In recent weeks, prominent Austin attorneys representing eight of the 19 officers recently indicted for actions during the May 2020 social justice protests have raised that possibility in the indictments. They told the KVUE Defenders in an interview last month that officers' testimony was being "excluded" in front of the grand jury.
“You just have an elected DA who is presenting whatever case he wants to present to a grand jury, and we feel it is continually being done in a way to generate indictments that we feel would not have been issued had a fuller, neutral picture been presented," Attorney Ken Ervin said in early February.
Following the indictments, Attorney Doug O’Connell posted on Twitter that officers were “NOT invited to tell their side of the story at Grand Jury.”
But an examination by the Defenders found that the issue of whether officers appear before a grand jury isn’t as simple as whether officers are invited or not. In fact, legal experts say most defendants in Austin and elsewhere don’t get to share their side of the story until a case gets to the courtroom.
The issue comes as Garza's office has brought criminal charges in multiple use-of-force cases, including from the protests, after decades of few indictments against law enforcement officers. Garza ran on a platform of police accountability and overwhelmingly won his election in 2020 during a national movement of police reform sparked by the murder of Houston man George Floyd in Minneapolis.
The issue has become so impassioned that the state's largest police union said it wants to work with lawmakers to propose legislation that would require prosecutors to seek testimony from police officers whose cases are before a grand jury. Officers could still invoke their Fifth Amendment rights and refuse, however.
In an interview with the Defenders, Garza said prosecutors notify Austin police officials of the timeframe that they plan to take a case to the grand jury. If they know that an officer has an attorney, Garza said prosecutors also share that same timeline.
Garza added that the DA’s office also keeps a running list on its website of police officers under grand jury review and a general timeline prosecutors will present the case.
“In my over-a-year term here at the district attorney's office, we have not turned down a single request from a law enforcement officer to testify in front of the grand jury," Garza said. “There is a great benefit to the grand jury and the district attorney’s office's understanding of the case to have an officer come and testify under oath in front of the grand jury.
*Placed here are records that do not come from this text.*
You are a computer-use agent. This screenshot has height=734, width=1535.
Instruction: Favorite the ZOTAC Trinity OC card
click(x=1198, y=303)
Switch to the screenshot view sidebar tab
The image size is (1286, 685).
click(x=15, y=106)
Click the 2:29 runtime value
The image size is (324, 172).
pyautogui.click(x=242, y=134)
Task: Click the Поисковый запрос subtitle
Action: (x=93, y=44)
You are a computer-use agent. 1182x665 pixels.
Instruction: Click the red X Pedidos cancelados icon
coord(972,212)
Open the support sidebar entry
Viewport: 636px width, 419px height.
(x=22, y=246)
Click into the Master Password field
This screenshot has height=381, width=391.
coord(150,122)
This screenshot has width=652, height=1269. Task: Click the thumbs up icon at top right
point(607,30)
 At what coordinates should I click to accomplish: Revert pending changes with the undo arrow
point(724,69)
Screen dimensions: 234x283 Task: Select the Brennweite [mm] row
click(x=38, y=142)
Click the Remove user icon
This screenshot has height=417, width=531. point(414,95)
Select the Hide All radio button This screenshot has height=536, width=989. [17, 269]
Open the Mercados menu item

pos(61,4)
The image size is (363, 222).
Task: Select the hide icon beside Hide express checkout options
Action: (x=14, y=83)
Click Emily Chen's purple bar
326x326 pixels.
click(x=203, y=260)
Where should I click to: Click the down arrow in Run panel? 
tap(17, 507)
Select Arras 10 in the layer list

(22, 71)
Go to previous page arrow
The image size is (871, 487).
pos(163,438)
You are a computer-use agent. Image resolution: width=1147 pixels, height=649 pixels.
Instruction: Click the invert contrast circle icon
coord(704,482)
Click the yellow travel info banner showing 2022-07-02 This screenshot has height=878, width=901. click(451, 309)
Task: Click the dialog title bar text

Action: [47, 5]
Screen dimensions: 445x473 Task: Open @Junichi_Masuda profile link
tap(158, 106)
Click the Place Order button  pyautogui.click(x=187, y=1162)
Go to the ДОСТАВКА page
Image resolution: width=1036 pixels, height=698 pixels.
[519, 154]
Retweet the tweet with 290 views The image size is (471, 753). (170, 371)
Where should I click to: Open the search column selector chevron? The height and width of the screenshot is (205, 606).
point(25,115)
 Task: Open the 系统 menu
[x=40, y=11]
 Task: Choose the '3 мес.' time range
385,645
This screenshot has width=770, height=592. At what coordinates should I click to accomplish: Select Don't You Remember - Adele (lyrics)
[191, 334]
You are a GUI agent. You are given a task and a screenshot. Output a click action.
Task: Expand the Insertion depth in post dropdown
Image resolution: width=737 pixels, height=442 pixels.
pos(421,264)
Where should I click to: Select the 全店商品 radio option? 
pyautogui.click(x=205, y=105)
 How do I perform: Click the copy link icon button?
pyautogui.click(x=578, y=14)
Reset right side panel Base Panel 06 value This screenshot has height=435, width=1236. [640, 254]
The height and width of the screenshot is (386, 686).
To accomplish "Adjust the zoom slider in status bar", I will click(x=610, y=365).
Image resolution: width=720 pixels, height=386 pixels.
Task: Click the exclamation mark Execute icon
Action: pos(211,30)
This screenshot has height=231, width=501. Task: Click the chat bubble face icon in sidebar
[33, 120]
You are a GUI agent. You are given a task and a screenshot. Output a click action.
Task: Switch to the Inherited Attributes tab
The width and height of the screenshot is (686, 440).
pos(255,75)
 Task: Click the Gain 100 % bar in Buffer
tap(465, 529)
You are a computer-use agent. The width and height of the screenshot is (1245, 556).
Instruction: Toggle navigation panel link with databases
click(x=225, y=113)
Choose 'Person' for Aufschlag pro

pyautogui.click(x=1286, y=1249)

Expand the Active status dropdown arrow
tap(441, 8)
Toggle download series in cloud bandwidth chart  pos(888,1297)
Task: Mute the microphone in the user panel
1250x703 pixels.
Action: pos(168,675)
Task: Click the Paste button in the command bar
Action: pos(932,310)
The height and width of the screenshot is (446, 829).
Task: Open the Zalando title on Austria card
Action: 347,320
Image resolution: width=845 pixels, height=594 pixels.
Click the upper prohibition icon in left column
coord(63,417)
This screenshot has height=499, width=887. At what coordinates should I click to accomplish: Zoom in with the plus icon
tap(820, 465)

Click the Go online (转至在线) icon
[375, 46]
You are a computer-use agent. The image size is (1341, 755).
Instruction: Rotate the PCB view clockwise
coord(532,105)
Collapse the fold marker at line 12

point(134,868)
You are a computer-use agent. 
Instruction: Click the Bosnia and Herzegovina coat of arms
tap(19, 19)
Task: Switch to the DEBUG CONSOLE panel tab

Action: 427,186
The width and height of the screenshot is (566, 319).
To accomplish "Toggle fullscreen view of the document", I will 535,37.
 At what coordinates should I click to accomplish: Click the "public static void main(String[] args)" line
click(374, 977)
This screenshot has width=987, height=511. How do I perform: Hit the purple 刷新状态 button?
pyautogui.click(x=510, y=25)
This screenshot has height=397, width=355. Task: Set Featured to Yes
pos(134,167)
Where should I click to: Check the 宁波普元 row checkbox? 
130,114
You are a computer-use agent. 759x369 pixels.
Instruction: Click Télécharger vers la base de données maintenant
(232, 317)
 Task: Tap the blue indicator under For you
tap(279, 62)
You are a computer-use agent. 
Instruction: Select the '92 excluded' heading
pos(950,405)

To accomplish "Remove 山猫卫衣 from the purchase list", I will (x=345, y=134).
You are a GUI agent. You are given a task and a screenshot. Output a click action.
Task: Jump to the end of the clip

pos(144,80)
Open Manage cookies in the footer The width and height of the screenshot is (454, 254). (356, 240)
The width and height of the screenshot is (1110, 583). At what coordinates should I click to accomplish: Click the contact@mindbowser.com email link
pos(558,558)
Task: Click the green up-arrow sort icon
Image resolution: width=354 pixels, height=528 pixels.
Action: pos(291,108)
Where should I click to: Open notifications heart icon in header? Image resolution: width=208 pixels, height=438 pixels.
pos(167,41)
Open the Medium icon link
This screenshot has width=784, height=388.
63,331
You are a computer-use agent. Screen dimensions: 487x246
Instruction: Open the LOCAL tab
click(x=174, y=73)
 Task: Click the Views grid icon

We would welcome that.”
The two attorneys representing most indicted officers, including in other force-related cases aside from the protests, acknowledged that they also had never asked that any of their currently indicted clients testify.
In a statement, they said, “[Garza] continues to churn out police officer indictments behind closed doors, claiming to have given a fair presentation before quickly citing secrecy rules as the reason he can’t back up his statement.”
Legal experts say that, nationally, it is unusual for any suspect – police officer or not – to appear before a grand jury. Instead, they usually do not present their account until a case gets to trial.
“If you think you have a case as a prosecutor, you’re going to go and just get going with it," said Candace McCoy, a law professor at the John Jay College of Criminal Justice in New York. "I would imagine that a prosecutor would be willing to hear from a suspect personally if there is some major piece of evidence the suspect wants to give that the prosecutor knows is likely to come up at trial."
Patrick Metze, a Texas Tech University law professor, said most defense attorneys do not want their client to appear before a grand jury because that testimony can later be used against them.
“If I had a defendant who was subpoenaed to go in front of the grand jury, I would teach them about the Fifth Amendment and tell them to keep their mouth shut," he said.
As for the notion that Garza isn’t inviting officers to testify, Metze said, “It’s political theater. That’s all it is. It is politics."